I’m a fertility doctor – these are the food and drinks to AVOID when on your period

Experiencing bloating, cramps and a bad mood for a few days a month is an exhausting norm for many women.

But could what you eat and drink during your period make your symptoms worse?

While experts say some women simply experience more PMS or cycle-related symptoms, there may be dietary factors that exacerbate them.

MailOnline spoke to experts about all the foods and drinks you should avoid during your period.

Can what you eat and drink during your period make your symptoms worse? Anyone who menstruates can tell you that their mood, body image, shape, performance and sleep all change during their cycle.

Salty foods

During your period, it is normal to reach for a large bag of chips.

But eating too much salt can make the abdomen feel swollen and bloated – much like the feeling you experience right before or during your period.

This is because the body retains extra sodium, according to Ro Huntriss, a London-based fertility dietitian and founder of Fertility Dietitian UK.

In turn, the amount of fluid in the body increases by about 1.5 liters.

High salt levels are often found in overly processed and packaged foods, such as chips and deli meats.

It is recommended to choose fresh, whole foods during your period and to flavor meals with herbs and spices instead of salt to reduce water retention.

Sweet treats

Eating foods packed with refined sugar can cause a rapid spike in blood sugar followed by a crash later in the day.

Experts say this can exacerbate mood swings, fatigue, and irritability already commonly experienced during menstruation. It can also contribute to a general sense of instability or feeling overwhelmed.

And a 2018 study in BMC Women’s Health found that women who ate more sugary snacks throughout the month experienced more period pain than women who ate less added sugar.

According to Sophie Dillon, a London-based nutritionist, trying to curb sweet cravings with fruits, natural sweeteners or snacks that balance protein and fiber can help keep blood sugar stable.

Fatty and fried foods

Foods high in saturated fats, such as fried snacks, fatty cuts of meat, processed dairy products, and confectionery, can promote inflammation in the body.

This can worsen menstrual-related symptoms such as cramping, bloating, and sensitivity.

This is because eating these foods can trigger the body to release prostaglandins — chemicals that cause menstrual cramps and inflammation.
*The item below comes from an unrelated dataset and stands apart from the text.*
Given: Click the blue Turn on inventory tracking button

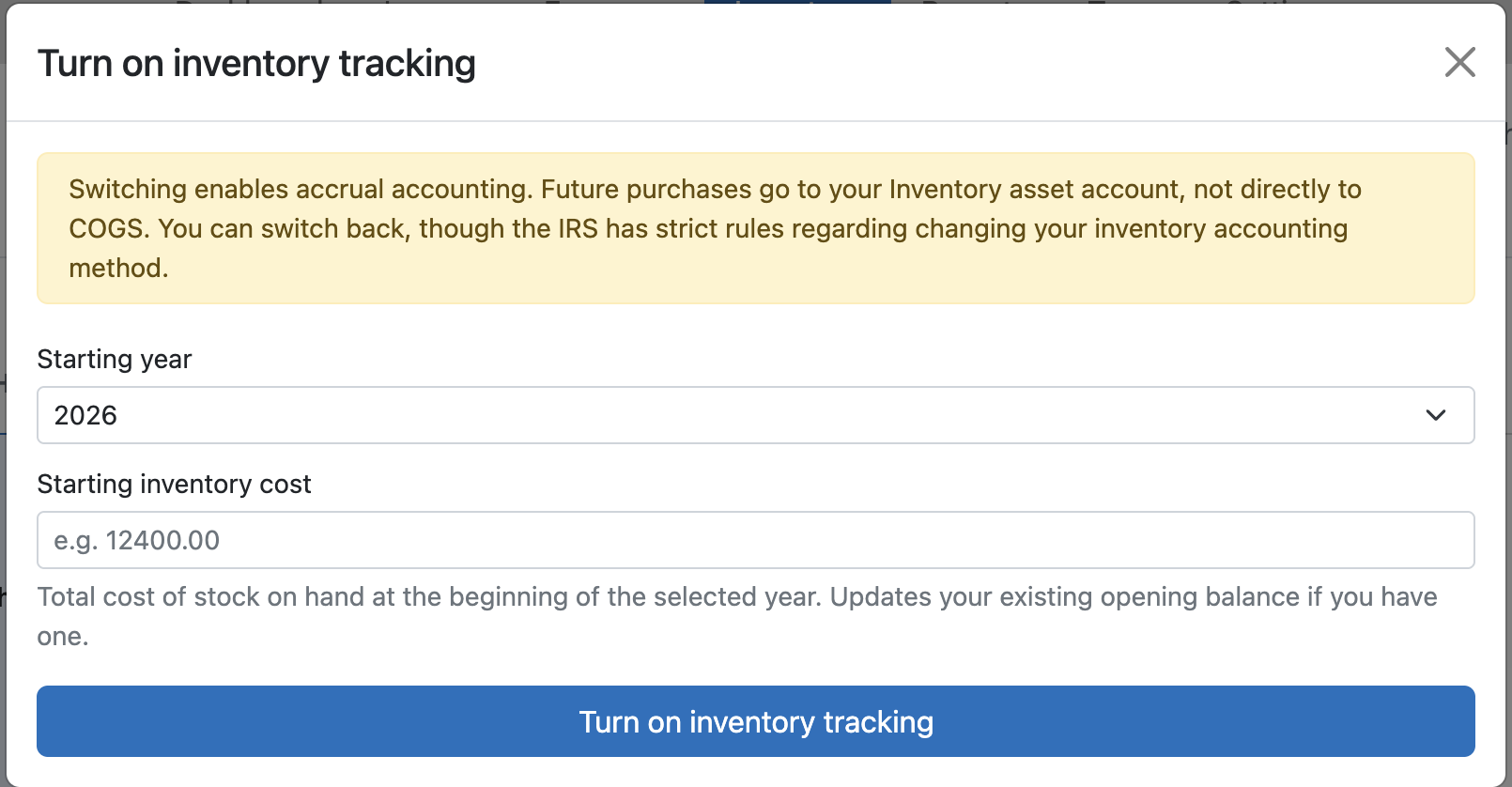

So in theory, some of the tastiest foods may promote inflammation and worsen PMS symptoms, says Dr Adiele Hoffman, Buckinghamshire-based medical consultant at period tracker app Flo.

She added: ‘There is no evidence to suggest that avoiding these during your period could help.

“But an overall healthier diet can help not only menstrual cramps, but your overall health as well.”

Miss Dillon suggests opting for lean protein, “healthy” fats like seeds, nuts, fish, and avocado, and swapping frying for grilling or steaming to maximize your food’s nutritional profile and reduce menstrual symptoms.

Caffeine

Caffeine is a stimulant that many use for a morning energy boost.

But in addition to giving you a high, experts say it can also affect hormone levels, increase anxiety, and disrupt your sleep patterns.

During menstruation, when hormonal fluctuations already set in, caffeine consumption can amplify symptoms such as breast tenderness, irritability, and sleep disturbances, as well as affect your mental health by increasing anxiety.

Switching to decaffeinated herbal teas or reducing caffeine intake may help better manage these symptoms, Miss Dillon said.

Ms Huntriss said: ‘Anxiety can be another symptom women experience during their periods.

“Caffeine can increase anxiety in some people, so minimizing caffeine may be a wise consideration for those experiencing anxiety.”

It is recommended that you consume no more than 400mg of caffeine per day, which is equivalent to about 4 mugs of instant coffee. But some people may benefit from a much lower intake.

Carbonated drinks

Carbonated drinks, including soda and sparkling water, can introduce excess gas into the digestive system.

Miss Huntriss said this can lead to bloating, which can make you feel uncomfortable.

Bloating is commonly experienced during menstruation and experts say fizzy drinks can make it worse.

“Choosing non-carbonated alternatives like plain water or herbal teas can help prevent extra bloating,” said Miss Dillon.

Alcohol

You may have heard of the “beer belly.”

Well, alcohol is another drink that can make you feel bloated, Miss Huntriss said.

Miss Huntriss suggests minimizing your alcohol consumption during your period if you experience frequent bloating.

She added, “Another thing to be aware of is that alcohol is a depressant.

“If you feel like you’re in a bad mood during your period, it may be advisable to find a non-alcoholic alternative that can help lift your mood.”